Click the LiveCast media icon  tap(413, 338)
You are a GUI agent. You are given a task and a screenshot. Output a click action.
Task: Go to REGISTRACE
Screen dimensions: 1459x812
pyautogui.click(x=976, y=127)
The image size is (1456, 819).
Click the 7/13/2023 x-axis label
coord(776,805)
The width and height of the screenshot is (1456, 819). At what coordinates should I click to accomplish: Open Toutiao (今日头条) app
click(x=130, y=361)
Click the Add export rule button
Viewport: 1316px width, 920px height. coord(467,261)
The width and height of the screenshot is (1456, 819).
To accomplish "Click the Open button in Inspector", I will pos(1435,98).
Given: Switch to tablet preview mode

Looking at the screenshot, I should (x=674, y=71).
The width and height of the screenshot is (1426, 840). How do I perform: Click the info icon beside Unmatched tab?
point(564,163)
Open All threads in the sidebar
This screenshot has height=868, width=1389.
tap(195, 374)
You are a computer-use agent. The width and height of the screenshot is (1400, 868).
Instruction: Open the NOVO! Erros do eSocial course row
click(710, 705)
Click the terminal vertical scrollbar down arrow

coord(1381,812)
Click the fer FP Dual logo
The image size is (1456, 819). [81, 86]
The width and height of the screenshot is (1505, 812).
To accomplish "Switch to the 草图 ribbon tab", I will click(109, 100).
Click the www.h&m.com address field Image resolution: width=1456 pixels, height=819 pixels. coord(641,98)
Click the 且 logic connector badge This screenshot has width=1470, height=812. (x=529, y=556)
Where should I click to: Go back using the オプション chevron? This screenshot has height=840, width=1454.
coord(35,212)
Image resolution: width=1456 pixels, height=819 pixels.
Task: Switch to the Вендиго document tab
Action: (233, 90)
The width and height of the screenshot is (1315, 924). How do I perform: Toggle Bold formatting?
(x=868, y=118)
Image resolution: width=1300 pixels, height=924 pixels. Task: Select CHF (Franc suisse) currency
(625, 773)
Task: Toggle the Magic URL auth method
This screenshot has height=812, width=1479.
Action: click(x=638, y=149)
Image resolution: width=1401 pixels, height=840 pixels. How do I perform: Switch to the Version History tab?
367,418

—————

→ **Task prompt**
Find the word "will" in the entries above and gather every line that holds it.

→ **Answer box**
To accomplish "Click the Open button in Inspector", I will pos(1435,98).
To accomplish "Switch to the 草图 ribbon tab", I will click(109, 100).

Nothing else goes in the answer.